CONSIGNE A: Dans l'article sur les cliniques privées, condensez en une courte liste le paragraphe commençant par « Cette crise du coronavirus fait resurgir », sans perdre ses faits principaux.
CONSIGNE B: D'après l'article sur les cliniques privées, combien de tests le « drive-test » de la clinique du Mousseau peut-il réaliser chaque jour ?
CONSIGNE C: Reprenez l'article sur les cliniques privées face au Covid-19 et poursuivez-le à partir de sa dernière phrase.

*** TEXTE ÉTUDIÉ ***

Malgré les dissensions, le privé fait front pour suppléer les hôpitaux

Accusées dans un premier temps par le secteur public de ne pas jouer le jeu, les cliniques se préparent à accueillir leur part de malades.
Prise en charge à l'hôpital de Brest de malades du Covid-19 transportés en avion depuis Mulhouse. (Photo Jean-François Monier. AFP)
publié le 25 mars 2020 à 20h26

Les cliniques privées sont-elles à la hauteur dans la lutte contre l'épidémie de coronavirus ? La question est apparue au fil des jours, alors que par endroits, les hôpitaux publics débordent ou n'en sont pas loin. «Il y a eu un retard à l'allumage du côté de Mulhouse, c'est parti de là, explique Antoine Perrin, directeur général de la Fédération des établissements hospitaliers et d'aide à la personne privés non lucratifs (Fehap). L'hôpital public a été très touché, et dans le même temps, des lits sont restés vides dans le privé. Nous avons vite alerté, et les choses sont rentrées dans l'ordre en quelques jours.» Il souhaite couper court à toute polémique : «Ce n'est pas le moment.» Il est tout de même furieux de la sortie de Philippe Juvin, chef des urgences de l'hôpital Georges-Pompidou à Paris, qui lundi matin sur France inter, évoquait les «réticences» d'hôpitaux privés à prendre des malades tout en prétendant «jouer le jeu». Antoine Perrin rétorque : «Nous sommes là, mobilisés, depuis le début. Encore faut-il faire appel à nous.»

Cette crise du coronavirus fait resurgir tensions, et a priori entre le public et le privé. Nadia est médecin anesthésiste dans une clinique privée à Toulouse. Cette polémique a eu l'effet de la moutarde qui monte au nez. «On a cessé toute activité non indispensable pour se tenir prêts. Et on attend.» Depuis plus d'une semaine, sa clinique est quasi à l'arrêt. Un peu rude, du coup, de s'entendre dire que le privé traîne des pieds : «J'ai été obligée de mettre au chômage technique mes six infirmières anesthésistes.»

Querelle

Même regret chez Olivier Poher, infirmier anesthésiste à la clinique du Mousseau à Evry (Essonne) : «On tourne au ralenti.» Depuis la semaine dernière, un «drive-test» a été organisé sur le parking de l'établissement pour diagnostiquer des malades potentiels, avec une capacité quotidienne de 100 tests. Mais guère plus… «La clinique n'est pas équipée pour accueillir des malades du Covid-19, mais on pourrait récupérer des patients d'urgences classiques, de la traumatologie au digestif, et alléger la tâche du public. Mais il faut nous envoyer du monde !» lance-t-il. Un sentiment partagé par Christophe Langin, coordonnateur CGT dans le groupe Elsan, un des gros acteurs du privé : «On a vidé des étages complets, mais ils restent vides. Quand on voit des évacuations en avion ou en hélicoptère alors que la clinique d'à côté est disponible, on s'interroge.»

*** DOCUMENTS FOURNIS ***

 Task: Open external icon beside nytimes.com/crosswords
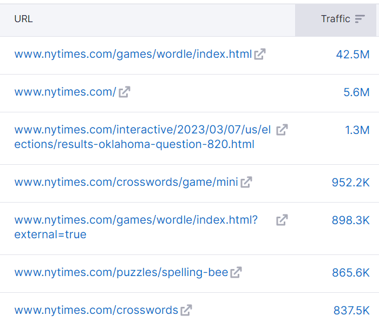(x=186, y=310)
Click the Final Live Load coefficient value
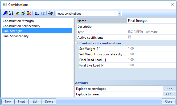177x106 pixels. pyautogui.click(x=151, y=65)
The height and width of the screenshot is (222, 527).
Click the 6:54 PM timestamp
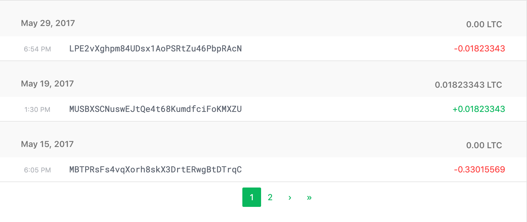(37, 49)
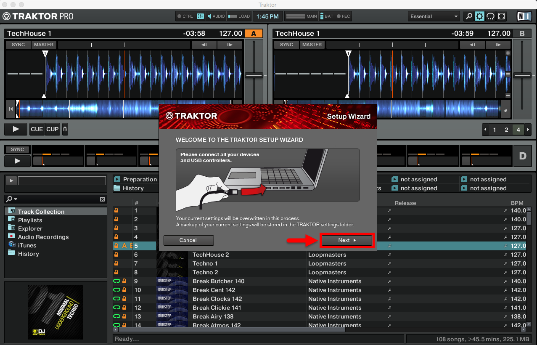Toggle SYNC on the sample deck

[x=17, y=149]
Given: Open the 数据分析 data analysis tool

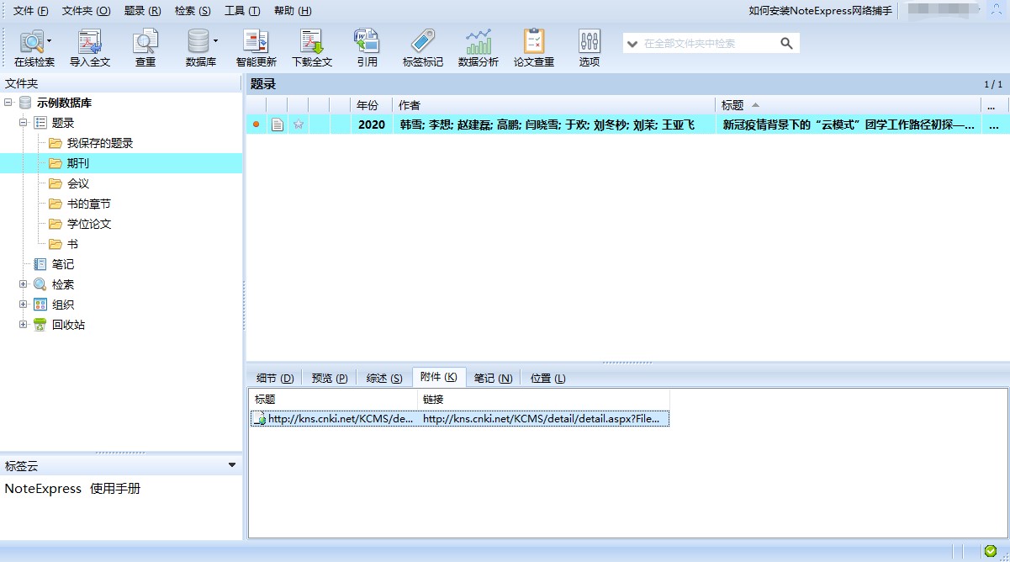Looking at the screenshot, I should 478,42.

***

RÉPONSE RÉDIGÉE A:
- La crise du coronavirus ravive tensions et a priori entre le public et le privé.
- Nadia, médecin anesthésiste dans une clinique privée à Toulouse, a été irritée par la polémique.
- Sa clinique a cessé toute activité non indispensable pour se tenir prête et attend. Elle est quasi à l'arrêt depuis plus d'une semaine.
- Nadia a dû mettre au chômage technique ses six infirmières anesthésistes.

RÉPONSE RÉDIGÉE B: Il peut réaliser 100 tests par jour.

RÉPONSE RÉDIGÉE C:
Aujourd'hui, la querelle semble pourtant s'estomper devant l'ampleur de la crise. L'épisode de Mulhouse aura d'ailleurs certainement permis d'améliorer les circuits de communication. Désormais, à Toulouse, tous les acteurs font un point téléphonique hebdomadaire. Qui prend telle et telle pathologie ? Où manque-t-il du matériel ? Depuis mercredi, un «super bed régulateur» a été nommé au sein du CHU et en lien permanent avec le Samu pour mieux exploiter l'ensemble des lits de réanimation disponibles et coordonner public et privé. «L'engagement du privé est exemplaire», salue l'urgentiste Patrick Pelloux, qui juge même que le secteur public n'envoie «pas assez de malades vers les cliniques». Et de formuler une hypothèse : «Peut-être parce que d'habitude, il oriente plutôt des patients pour des problèmes de chirurgie ou cardiopulmonaires, pas pour de la réanimation ?»

«Union»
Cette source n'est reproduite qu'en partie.